*** Block opens ***

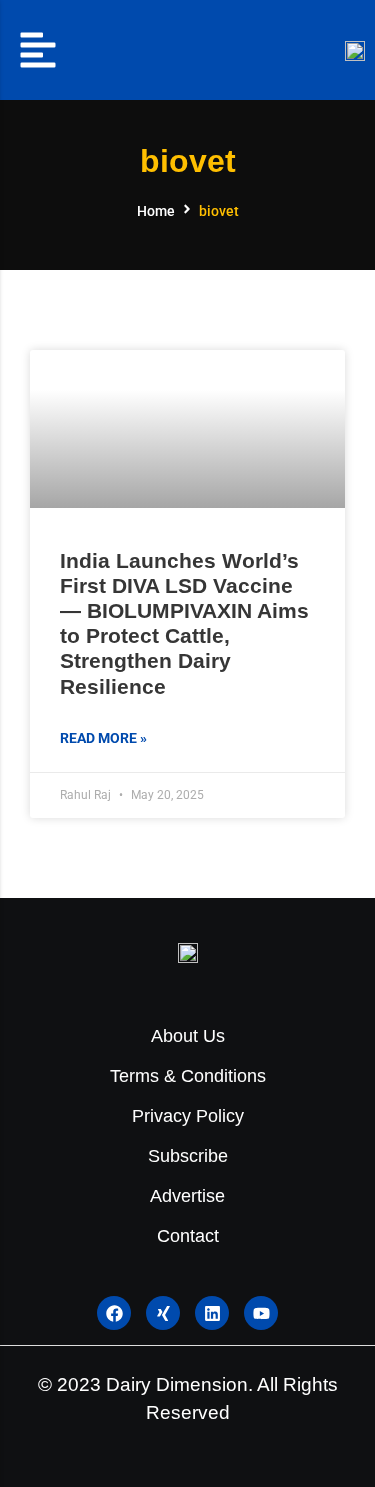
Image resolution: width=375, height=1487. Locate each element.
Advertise (187, 1196)
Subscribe (188, 1156)
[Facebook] (114, 1313)
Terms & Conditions (188, 1076)
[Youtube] (261, 1313)
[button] (38, 50)
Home (156, 211)
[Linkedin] (212, 1313)
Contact (188, 1236)
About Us (188, 1036)
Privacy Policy (188, 1116)
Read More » (103, 738)
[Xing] (163, 1313)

*** Block closes ***

§ **Task to complete**: Your answer must be the entries written out word for word, without their pictures.

§ **Reply to the exercise**:
Image resolution: width=375, height=1487. Locate each element.
Advertise (187, 1196)
Subscribe (188, 1156)
[Facebook] (114, 1313)
Terms & Conditions (188, 1076)
[Youtube] (261, 1313)
[button] (38, 50)
Home (156, 211)
[Linkedin] (212, 1313)
Contact (188, 1236)
About Us (188, 1036)
Privacy Policy (188, 1116)
Read More » (103, 738)
[Xing] (163, 1313)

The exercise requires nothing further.